Pixel coordinate grounding data:
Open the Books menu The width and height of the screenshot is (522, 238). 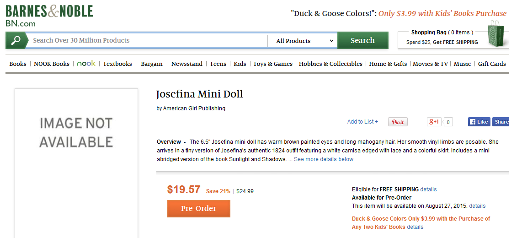[x=18, y=64]
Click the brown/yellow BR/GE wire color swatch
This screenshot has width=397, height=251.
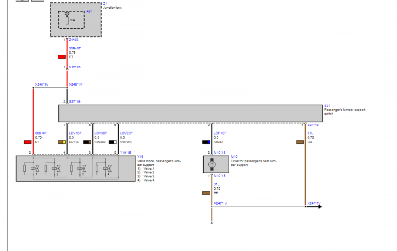tap(62, 142)
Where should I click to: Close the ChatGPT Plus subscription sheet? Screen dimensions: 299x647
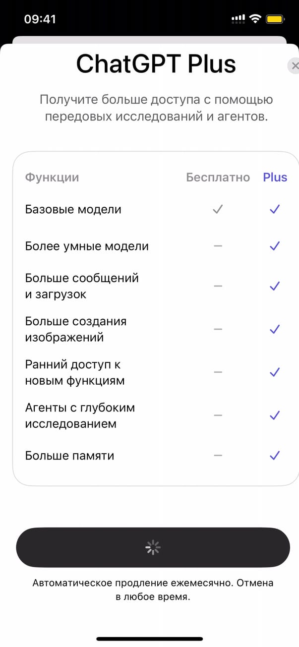295,66
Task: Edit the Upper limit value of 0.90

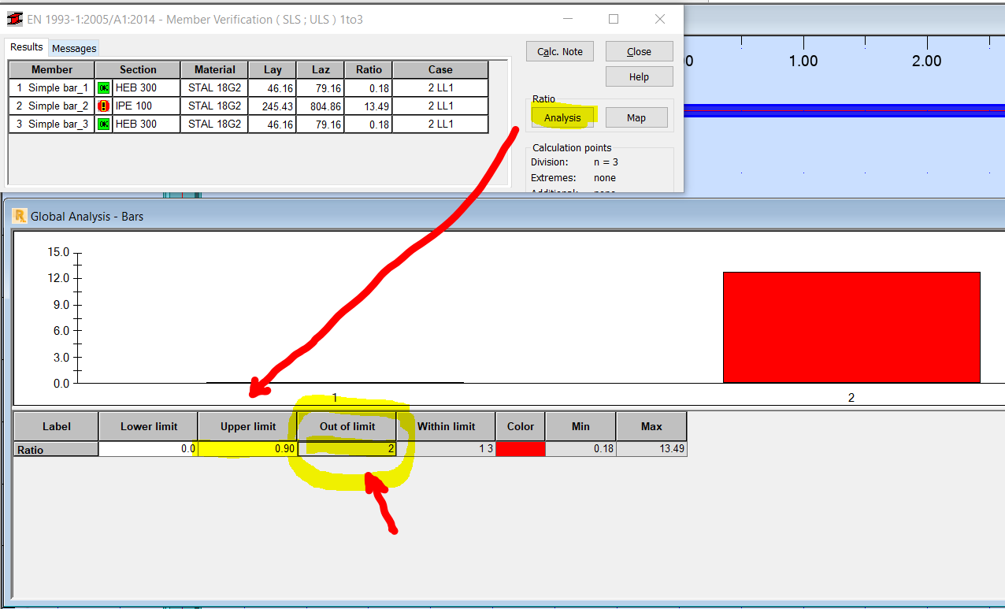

* **WHAT IS EXPECTED**
Return exactly the line containing "Where should I" and every line after it, up to and including the final line of the entries above. Pictures stay out.

* **FINAL ANSWER**
Where should I click to: Close the ChatGPT Plus subscription sheet? Screen dimensions: 299x647
295,66
Task: Edit the Upper limit value of 0.90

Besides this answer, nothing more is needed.